L.A. Times guy Paul Cullum has struck again with a Richard Gere interview piece about his portrayal of legendary con man Clifford Irving in Lasse Hallstrom’s The Hoax. Gere is pretty good in the film — it’s one of his high-wire, high-energy performances, playing another great pretender — but there’s one small thing wrong that turns into a big thing the more you think about it, and it’s the kind of thing Cullum would never mention in one of his kiss-ass profiles.
(l.) Richard Gere as Clifford Irving in The Hoax; Irving himself sometime in the early ’70s
The thing is, Gere, 57, looks a wee bit too old for the part.
Irving was born in November 1930, and was 40 and 41 years old when the Howard Hughes fake-autobiography scandal happened in 1971 and early ’72. Gere looks fine for his age, but he doesn’t look too much younger than 57, even with dyed brown hair. And Irving was a handsome, young-looking guy back then (i.e., like someone in mid to late 30s), so Gere is facing even more of an uphill situation.
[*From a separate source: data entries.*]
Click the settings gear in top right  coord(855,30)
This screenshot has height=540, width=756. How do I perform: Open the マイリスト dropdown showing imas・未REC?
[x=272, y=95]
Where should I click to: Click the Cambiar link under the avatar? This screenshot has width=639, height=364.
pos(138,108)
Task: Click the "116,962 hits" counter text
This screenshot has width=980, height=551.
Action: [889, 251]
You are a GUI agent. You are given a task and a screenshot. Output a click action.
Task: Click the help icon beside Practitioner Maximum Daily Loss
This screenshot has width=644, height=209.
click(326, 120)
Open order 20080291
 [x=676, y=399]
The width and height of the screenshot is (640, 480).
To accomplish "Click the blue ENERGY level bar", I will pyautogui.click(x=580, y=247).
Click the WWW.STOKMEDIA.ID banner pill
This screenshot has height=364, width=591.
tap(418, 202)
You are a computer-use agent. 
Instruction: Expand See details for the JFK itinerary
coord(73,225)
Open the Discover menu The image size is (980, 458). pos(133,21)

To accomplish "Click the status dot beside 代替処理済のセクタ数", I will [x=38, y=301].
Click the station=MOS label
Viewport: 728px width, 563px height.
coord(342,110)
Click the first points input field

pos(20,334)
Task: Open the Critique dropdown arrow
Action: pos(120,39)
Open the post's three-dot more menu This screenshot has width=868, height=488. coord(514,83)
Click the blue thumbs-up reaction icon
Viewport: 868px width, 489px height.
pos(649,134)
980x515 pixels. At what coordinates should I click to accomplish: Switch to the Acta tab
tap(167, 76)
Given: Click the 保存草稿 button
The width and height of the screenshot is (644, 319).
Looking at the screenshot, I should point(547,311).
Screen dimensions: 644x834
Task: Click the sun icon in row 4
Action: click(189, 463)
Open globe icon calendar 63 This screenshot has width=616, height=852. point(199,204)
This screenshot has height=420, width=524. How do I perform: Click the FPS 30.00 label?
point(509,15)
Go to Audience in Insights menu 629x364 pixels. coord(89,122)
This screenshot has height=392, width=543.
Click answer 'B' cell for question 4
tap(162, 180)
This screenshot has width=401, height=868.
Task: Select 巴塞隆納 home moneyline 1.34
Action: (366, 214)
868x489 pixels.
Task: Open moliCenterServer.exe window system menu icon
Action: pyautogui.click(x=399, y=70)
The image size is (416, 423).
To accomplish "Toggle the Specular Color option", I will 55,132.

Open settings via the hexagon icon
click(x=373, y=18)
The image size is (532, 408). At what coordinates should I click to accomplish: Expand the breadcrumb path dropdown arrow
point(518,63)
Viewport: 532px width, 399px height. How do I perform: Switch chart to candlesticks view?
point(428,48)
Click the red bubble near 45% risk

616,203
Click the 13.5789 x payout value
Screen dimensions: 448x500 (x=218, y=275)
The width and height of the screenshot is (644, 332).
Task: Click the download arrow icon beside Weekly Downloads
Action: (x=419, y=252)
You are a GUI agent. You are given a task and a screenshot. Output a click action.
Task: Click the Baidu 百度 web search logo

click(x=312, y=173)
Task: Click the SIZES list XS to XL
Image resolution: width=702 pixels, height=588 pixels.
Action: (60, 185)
Plus you need the elan of youth to play a man who’s so arrogant that he decides to tell one of the biggest whoppers of all time to everyone on the planet. A guy like that in a movie has to look, at the very oldest, about 40. When you’re 40 years old you’re still close enough to your 30s to have hung onto that cocky attitude you once had…that “I’m so fucking cute I can get away with anything” mentality. An audience can roll with a 40 year-old doing this (especially one who looks a tiny bit younger), but the sight of a guy in his mid ’50s shamelessly lying through his teeth is tawdry and undignified. You’re supposed to know better after you’ve passed the big five-oh.